* [Supplied text]
In asking what poetry is, I am concerned with only one of the sub-meanings of that word. What I want to isolate and define is the quality whose presence turns a piece of writing into great poetry. In this sense of the word, poetry can be written in prose. Take for example the opening pages of Dickens’ Bleak House, or the ending of Charles Lamb’s Dream Children, or any of the shorter prose works of the French Romanticist Chateaubriand. From them it is clear that prose can be poetic. But is it essentially the same as poetic verse?
The opposite of the poetic quality may be termed the prosaic quality. Anybody who has read reams and reams of dull verse (for example, a good deal of Clough) will recognise that a prosaic quality can be found in verse as well as in prose. In this sense, prosaic verse is essentially the same as prosaic prose.

What then is the difference between verse and prose, the poetic and prosaic qualities? The first step towards disentangling these complexities must be to take a much closer look at the borderline, which divides verse from prose.

The following passage from Pater’s description of the Mona Lisa was written by him in continuous prose. The transition was by Yeats.

“She is older than the rocks among which she sits;
Like the Vampire,
She has been dead many times,
And learned the secrets of the grave:
And has been a diver in deep seas,
And keeps their fallen day about her;
And trafficked for strange webs with Eastern Merchants,
And, as Leda,
Was the mother of Helen of Troy,
And, as St. Anne,
Was the mother of Mary;
And all this has been to her but as the sound of lyres and flutes,
And lives
Only in the delicacy
With which it has moulded the changing lineaments,
And tinged the eyelids and the hands.”

It seems that the borderline between free verse and prose is very uncertain indeed.

* [What you need to do] Indicate whether each statement agrees with the passage on poetry and prose, answering yes or no and quoting the deciding words: (a) poetry, in the sense the passage examines, can be written in prose; (b) Pater originally wrote the Mona Lisa passage in verse lines; (c) the borderline between free verse and prose is described as clear. The listing is not needed for this exercise.

* [Information shown]
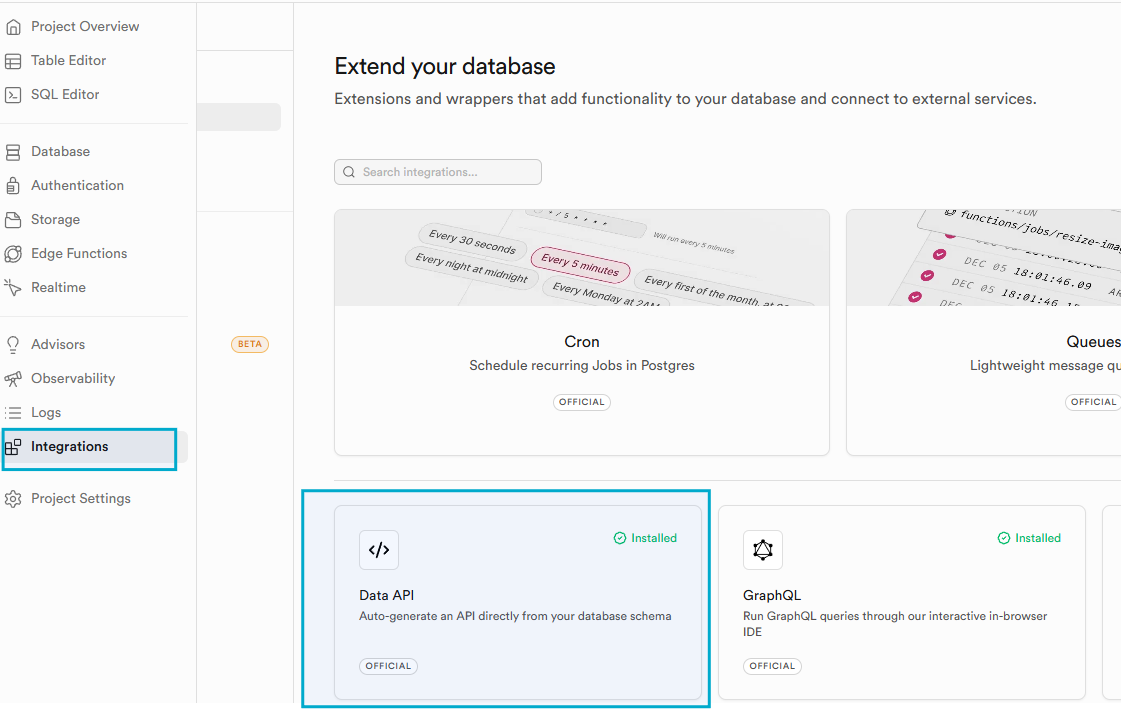Click the GraphQL logo icon
The width and height of the screenshot is (1121, 709).
762,549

* [Solution to this problem]
(a) Yes: "In this sense of the word, poetry can be written in prose."
(b) No: "was written by him in continuous prose."
(c) No: "It seems that the borderline between free verse and prose is very uncertain indeed."